Bring your seeds in a container (jar, envelopes, plastic box, etc.) with clear information on it including your name, the year of harvest if known, name and variety of vegetable or flower, and other information that will be helpful for other swappers. Take envelopes if you want to bring seeds home with you. We will also have envelopes available at the Swap. Seeds should be dry and clean. Leave the chaff behind.

Remember, we are looking for open-pollinated/non-hybridized seeds. These are seeds that will grow “true to type,” like the parent plant. Hybridization produces “designer” plants which have specific characteristics created through careful breeding. Buying hybrid seeds will get you the vegetable you want, often with disease resistance built in, helping to guarantee you growing success. However, these characteristics might not be carried into the seed from that plant so they are unreliable for sharing. Many hybrid seeds will grow plants and it might be fun and see what comes up, but be prepared for something unusual at best and useless at worst.

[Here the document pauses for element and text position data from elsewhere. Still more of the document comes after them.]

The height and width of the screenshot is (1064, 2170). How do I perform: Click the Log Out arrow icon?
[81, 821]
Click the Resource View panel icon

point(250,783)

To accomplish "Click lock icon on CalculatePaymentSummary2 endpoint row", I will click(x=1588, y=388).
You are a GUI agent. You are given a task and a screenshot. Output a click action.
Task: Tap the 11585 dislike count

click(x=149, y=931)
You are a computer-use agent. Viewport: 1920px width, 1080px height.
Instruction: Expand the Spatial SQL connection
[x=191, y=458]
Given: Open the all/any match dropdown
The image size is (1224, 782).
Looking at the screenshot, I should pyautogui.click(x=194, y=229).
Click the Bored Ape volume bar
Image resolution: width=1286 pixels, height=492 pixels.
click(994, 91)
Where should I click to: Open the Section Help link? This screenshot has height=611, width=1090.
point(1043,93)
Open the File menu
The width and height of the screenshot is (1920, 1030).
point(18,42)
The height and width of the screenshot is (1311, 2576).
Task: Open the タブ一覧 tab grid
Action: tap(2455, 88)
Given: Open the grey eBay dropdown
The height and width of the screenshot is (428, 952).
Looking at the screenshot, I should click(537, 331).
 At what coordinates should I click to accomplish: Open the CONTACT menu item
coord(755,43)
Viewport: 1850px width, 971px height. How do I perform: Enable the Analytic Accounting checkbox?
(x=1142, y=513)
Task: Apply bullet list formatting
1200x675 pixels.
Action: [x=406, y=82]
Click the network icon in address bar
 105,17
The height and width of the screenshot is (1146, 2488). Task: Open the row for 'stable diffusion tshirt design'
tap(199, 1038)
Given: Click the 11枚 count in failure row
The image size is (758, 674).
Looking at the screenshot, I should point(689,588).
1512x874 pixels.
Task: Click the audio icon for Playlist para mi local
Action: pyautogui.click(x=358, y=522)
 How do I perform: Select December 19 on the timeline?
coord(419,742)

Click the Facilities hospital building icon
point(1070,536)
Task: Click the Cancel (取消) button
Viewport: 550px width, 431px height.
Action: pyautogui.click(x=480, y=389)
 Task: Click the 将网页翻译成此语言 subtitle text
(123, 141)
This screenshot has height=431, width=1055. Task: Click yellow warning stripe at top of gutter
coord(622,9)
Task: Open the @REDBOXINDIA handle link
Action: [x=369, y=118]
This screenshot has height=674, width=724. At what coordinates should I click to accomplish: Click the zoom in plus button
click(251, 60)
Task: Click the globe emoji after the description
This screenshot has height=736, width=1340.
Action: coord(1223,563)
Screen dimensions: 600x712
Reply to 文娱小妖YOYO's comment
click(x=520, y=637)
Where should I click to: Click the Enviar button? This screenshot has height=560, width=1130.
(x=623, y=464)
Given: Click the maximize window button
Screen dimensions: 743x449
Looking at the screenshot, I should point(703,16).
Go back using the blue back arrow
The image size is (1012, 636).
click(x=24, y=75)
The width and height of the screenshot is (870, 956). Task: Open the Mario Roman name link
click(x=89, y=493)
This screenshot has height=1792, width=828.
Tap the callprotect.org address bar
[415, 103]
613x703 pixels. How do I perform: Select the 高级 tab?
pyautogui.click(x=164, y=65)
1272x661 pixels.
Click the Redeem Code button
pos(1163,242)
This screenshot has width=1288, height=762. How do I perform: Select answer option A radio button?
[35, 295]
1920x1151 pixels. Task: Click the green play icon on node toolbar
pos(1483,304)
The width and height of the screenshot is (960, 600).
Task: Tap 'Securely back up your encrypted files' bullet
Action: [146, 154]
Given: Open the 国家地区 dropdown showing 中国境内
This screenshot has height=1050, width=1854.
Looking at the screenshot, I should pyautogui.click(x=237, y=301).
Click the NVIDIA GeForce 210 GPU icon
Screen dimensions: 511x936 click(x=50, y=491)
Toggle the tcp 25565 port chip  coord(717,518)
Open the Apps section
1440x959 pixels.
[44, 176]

We swap open-pollinated plants and those which are also known as “heirloom.” Their seeds will grow into vegetables and flowers that are the same as plants our great grandparents grew. Many early settlers in this valley brought seeds from their countries of origin. If they grew well here in the soils and weather of the Columbia Valley, the seeds were carefully saved and passed down through generations. These can be precious links to both our history and our geography.

Some seeds remain viable for a very long time and will germinate and grow even if stored for many seasons. Seeds have been found in ancient desert tombs which have been successfully grown into plants. However, some seeds are not reliably viable and don’t last much more than a year. These are the seeds of onions/leeks, nasturtiums, and lettuce. Of course, there are seeds from perennial and biennial plants, but that’s for another time.

To know if your seeds are viable and will grow, you can do a very easy germination test. Depending on the size, put 10 or 20 seeds on a damp (not soaking wet) paper towel lying flat in a plastic bag. Put it in a warm place and check often to see if they sprout. If many of the seeds sprout, you’ve got a good batch. You can even plant test sprouts like peas if you want (although, wait until the snow has gone).

If you want to learn how to plan your garden to save seeds, come to the Seed Swap on Saturday and ask one of the local experts. As well, look for upcoming presentations on seed saving near the other side of the growing season.

Many local businesses are providing materials and draw prizes for the Golden Seed Swap, and will be listed at the event. Several related organizations will have materials for you to take home or learn from. This is the first organized Seed Swap and we will learn from this experience. Bring your coffee cup, your patience and some loonies to buy refreshments or seeds.